And then there Murdock is. Tossed right in, and the door slams shut with a heavy clang.
“Don’t be too rough with him, Baracus!” one of the guards calls back.
“Assholes!” he yells back, and scattered applause can be hear outside, in the rest of the block. BA stands there a moment more, trying to get his raging anger under control, like his mama always done told him to do, and then a little shifting sound brings him back down to earth.
Where Murdock is.
“Lights out! Fifteen minutes!”
Scrunched back in the opposite corner, up against the bars, clutching his spare set of tomorrow’s clothes to his chest like it’s a fucking teddy bear or something.
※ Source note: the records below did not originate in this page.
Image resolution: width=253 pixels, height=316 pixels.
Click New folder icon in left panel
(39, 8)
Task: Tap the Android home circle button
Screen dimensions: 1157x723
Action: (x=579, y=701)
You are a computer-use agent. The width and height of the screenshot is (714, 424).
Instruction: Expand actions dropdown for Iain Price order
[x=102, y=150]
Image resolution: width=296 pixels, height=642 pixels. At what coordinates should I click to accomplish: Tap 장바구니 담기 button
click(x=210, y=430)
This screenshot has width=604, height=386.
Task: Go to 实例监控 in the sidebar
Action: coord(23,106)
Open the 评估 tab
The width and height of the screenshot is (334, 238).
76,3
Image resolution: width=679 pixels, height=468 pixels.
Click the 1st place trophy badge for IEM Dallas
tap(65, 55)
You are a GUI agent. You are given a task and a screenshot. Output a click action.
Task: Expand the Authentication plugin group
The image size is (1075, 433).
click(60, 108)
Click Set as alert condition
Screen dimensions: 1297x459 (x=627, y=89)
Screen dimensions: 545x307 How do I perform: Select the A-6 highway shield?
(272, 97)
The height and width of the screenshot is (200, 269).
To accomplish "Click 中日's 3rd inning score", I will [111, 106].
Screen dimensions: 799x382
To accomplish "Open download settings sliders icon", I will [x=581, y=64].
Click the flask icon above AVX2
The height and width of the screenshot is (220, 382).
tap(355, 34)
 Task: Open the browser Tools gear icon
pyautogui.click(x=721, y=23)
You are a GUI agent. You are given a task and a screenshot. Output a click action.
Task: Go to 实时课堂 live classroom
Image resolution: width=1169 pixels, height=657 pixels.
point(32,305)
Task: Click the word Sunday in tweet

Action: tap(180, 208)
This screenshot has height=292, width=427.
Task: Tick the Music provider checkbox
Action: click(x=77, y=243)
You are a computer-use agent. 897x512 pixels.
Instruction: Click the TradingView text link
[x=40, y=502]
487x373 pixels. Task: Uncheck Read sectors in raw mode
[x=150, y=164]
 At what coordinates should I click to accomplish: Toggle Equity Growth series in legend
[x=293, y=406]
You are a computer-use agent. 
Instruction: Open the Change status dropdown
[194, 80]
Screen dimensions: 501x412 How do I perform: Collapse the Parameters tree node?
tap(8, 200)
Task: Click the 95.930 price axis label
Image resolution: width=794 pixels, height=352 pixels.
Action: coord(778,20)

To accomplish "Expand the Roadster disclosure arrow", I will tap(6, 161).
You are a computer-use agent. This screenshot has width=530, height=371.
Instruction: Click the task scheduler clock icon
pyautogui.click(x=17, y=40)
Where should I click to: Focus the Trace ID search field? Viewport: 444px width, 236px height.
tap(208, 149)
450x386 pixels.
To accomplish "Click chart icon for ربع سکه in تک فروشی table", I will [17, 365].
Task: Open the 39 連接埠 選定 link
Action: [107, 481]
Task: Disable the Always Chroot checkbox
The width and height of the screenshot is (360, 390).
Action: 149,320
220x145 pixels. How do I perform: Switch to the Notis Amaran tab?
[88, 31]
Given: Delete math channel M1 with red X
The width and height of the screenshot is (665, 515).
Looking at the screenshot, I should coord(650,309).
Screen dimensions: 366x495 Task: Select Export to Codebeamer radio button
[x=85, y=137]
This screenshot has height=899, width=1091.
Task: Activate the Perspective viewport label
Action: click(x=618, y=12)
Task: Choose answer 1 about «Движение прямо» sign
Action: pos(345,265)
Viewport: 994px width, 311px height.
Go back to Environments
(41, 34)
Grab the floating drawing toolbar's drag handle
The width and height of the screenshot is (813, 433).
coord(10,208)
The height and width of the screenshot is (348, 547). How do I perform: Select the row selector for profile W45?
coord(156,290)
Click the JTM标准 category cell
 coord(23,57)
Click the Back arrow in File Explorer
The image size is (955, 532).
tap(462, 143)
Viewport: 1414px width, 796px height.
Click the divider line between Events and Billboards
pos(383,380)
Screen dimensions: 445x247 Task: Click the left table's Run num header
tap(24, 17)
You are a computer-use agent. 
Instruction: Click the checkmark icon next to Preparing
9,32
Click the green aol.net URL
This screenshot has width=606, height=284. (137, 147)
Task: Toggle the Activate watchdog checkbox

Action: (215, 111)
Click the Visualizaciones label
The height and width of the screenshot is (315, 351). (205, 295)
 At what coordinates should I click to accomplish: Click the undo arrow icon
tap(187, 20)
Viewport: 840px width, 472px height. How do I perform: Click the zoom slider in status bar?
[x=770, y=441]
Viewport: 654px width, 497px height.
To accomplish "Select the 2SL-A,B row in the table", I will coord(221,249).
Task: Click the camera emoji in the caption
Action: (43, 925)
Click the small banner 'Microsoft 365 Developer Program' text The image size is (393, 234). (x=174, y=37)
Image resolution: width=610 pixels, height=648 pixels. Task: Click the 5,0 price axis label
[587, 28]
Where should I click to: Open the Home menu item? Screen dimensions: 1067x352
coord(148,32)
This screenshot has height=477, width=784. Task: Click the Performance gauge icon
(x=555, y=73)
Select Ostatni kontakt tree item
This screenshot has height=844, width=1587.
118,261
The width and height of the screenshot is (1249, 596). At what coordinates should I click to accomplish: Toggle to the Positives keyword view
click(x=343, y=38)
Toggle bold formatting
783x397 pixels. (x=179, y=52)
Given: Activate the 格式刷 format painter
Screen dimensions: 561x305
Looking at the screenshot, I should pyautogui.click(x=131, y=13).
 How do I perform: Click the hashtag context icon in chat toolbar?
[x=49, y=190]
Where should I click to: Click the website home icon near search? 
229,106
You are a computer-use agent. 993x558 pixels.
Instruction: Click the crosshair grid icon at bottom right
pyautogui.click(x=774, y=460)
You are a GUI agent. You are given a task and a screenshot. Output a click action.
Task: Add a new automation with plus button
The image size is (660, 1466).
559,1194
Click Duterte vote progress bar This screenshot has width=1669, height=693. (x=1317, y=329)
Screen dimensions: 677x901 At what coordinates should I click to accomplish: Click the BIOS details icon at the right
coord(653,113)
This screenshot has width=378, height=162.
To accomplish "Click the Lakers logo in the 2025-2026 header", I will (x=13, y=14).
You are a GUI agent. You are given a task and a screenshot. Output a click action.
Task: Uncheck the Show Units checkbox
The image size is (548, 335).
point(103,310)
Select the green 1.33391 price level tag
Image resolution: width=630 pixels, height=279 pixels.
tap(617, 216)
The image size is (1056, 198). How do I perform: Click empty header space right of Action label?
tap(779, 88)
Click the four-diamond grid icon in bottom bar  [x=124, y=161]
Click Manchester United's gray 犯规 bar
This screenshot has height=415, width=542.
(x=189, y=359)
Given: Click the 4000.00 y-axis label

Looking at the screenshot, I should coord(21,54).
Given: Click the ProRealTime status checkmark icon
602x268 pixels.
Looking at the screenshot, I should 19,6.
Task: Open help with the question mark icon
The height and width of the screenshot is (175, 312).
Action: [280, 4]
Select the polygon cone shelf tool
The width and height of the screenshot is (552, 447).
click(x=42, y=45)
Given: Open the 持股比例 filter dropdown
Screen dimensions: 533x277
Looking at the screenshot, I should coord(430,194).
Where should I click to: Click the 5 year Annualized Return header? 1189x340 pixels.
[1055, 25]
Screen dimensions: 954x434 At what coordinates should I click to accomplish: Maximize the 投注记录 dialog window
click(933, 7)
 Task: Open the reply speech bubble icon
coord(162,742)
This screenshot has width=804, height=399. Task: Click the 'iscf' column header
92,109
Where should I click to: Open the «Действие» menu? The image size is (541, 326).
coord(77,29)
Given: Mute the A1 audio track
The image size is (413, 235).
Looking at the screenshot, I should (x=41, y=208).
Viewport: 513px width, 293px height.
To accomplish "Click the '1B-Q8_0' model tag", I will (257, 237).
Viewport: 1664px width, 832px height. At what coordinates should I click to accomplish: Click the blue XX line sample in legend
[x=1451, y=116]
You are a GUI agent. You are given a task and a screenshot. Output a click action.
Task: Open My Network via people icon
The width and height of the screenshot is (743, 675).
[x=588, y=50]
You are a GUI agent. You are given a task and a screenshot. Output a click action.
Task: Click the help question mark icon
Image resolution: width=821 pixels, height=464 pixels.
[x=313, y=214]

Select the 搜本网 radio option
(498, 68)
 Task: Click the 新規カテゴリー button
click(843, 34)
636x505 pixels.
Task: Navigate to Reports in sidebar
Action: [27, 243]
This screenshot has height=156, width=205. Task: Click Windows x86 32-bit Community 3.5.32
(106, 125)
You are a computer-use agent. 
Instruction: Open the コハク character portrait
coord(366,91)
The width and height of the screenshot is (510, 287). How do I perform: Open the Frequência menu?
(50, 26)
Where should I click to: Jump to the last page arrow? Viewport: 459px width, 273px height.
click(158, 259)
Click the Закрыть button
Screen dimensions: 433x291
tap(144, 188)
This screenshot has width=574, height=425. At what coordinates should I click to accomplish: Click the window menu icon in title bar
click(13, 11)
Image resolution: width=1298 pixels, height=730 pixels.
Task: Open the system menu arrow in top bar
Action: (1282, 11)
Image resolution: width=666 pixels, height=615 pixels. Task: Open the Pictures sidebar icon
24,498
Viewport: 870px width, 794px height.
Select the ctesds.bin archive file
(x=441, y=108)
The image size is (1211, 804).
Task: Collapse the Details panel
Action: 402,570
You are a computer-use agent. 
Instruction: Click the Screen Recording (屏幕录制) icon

Eyes a little wild. Breathing hard. Fighting panic.
Staring at the tub of Vaseline.
“Faceman got a sick sense o’ humor, man,” BA grunts, feeling horrible all of the sudden, horrible about this, and he goes to hide the little tub somewhere that isn’t under his bottom bunk pillow. “I don’t normally use this stuff... I mean, don’t normally need to...Hannibal don’t make me do that kind’o’ thing...got no interest in catchin’ your crazy AIDS, man...”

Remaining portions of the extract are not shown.